Keywords

1 Introduction

In recent years, spectral clustering has become one of the most popular modern clustering algorithms for classical data [11, 19, 22, 23, 27]. Spectral clustering is a class of partitional clustering algorithms that relies on the eigendecomposition of feature similarity matrices to partition the data points. Advantages of using spectral clustering include its flexibility in terms of incorporating diverse types of similarity measures, the superiority of its clustering solution compared to traditional clustering algorithms such as K-means algorithm, and its well-established theoretical properties [7, 17, 20, 21, 31].
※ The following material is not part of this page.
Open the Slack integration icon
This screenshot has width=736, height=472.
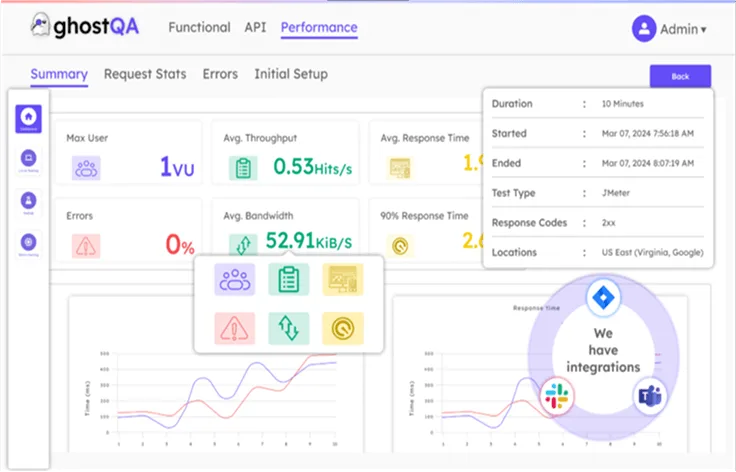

However, applied to geostatistical data, spectral clustering method tends to produce spatially scattered clusters, which undesirable for many geoscience applications. This clustering method can not produce spatially contiguous and meaningful clusters because it makes the assumption that observations are independent. This fundamental assumption, however, does not hold in the realm of spatial data. Geostatistical data distinguish themselves from conventional data in that they often show properties of spatial dependency and heterogeneity over the study domain. Observations located close to one another in the geographical space might have similar characteristics. Furthermore, the mean, the variance, and the spatial dependence structure can be different from one sub-domain to another.

Existing clustering approaches which take into account the specificities of geostatistical data can be classified into four groups: (1) non-spatial clustering with geographical coordinates as additional variables, (2) non-spatial clustering based on a spatial dissimilarity measure, (3) spatially constrained clustering, and (4) model-based clustering. The first group incorporates the spatial information by treating each observation as a point in a dimensional space formed by the geographical space and the attribute space, for a non-spatial clustering method. The second group uses existing non-spatial clustering methods by modifying the dissimilarity measure between two observations to take explicitly into account the spatial dependence [5, 12, 13, 24]. The third group considers spatial contiguity constraints (rather than spatial dissimilarities) in a clustering process [25, 26]. The latest group is not model-free. It relies on the assumption that observations are drawn from a particular distribution like a mixture of Gaussian or Markov random fields [14, 10, 14].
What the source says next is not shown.